ACTION ITEM =
Answer these questions from the passage on the Golan Heights.
(a) How many dead did Israel suffer when it stormed the Syrian positions in 1967?
(b) Where has Israel built radar systems?
(c) Under Hafez Assad, what did Syria say Israel must do before he would discuss what Syria might do in return?

PASSAGE FOR REVIEW =
-- Opening Marker --
When Israel eventually took these risks and stormed the Syrian positions in 1967, it suffered 115 dead — roughly the number of Americans killed during Operation Desert Storm.

For Israel, relinquishing the Golan to a hostile Syria without adequate security arrangements could jeopardize its early-warning system against surprise attack. Israel has built radar systems on Mt. Hermon, the highest point in the region. If Israel withdrew from the Golan and had to relocate these facilities to the lowlands of the Galilee, they would lose much of their strategic effectiveness.

 

Israeli Settlements in the Golan Heights (February 1992)

MYTH

“Israel refuses to compromise on the Golan Heights while Syria has been willing to trade peace for land.”

FACT

Under Hafez Assad, Syria’s position was consistent: Israel must completely withdraw from the entire Golan Heights before he would entertain any discussion of what Syria might do in return. He never expressed any willingness to make peace with Israel if he received the entire Golan or any part of it.
-- Closing Marker --
[Extracted data entries]
-- Opening Marker --
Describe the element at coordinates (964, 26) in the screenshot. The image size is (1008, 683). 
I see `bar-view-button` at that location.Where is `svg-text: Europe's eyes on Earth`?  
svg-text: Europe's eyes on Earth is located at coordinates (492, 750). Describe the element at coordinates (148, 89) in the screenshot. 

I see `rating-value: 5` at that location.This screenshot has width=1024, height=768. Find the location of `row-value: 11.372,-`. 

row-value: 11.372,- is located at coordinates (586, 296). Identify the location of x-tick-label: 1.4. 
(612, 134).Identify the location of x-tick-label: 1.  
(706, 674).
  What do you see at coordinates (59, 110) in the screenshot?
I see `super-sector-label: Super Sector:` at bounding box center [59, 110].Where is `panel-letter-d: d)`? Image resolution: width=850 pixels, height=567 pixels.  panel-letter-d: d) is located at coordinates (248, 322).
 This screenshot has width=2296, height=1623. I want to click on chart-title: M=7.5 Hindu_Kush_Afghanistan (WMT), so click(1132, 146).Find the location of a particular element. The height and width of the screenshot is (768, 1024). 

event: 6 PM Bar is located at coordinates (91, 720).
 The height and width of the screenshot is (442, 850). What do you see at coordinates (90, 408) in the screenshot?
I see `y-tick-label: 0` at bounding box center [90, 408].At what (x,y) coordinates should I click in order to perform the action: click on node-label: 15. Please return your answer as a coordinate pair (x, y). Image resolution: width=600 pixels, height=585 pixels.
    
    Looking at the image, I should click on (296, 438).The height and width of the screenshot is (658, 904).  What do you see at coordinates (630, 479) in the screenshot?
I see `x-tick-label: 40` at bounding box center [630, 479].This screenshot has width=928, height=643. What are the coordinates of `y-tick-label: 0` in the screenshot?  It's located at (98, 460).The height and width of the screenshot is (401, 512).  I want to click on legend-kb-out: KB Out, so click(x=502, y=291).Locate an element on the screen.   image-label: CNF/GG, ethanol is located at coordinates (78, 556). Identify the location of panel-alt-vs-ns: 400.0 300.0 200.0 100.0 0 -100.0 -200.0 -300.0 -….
-- Closing Marker --
EXPECTED ANSWER =
(a) 115.
(b) On Mt. Hermon, the highest point in the region.
(c) Completely withdraw from the entire Golan Heights.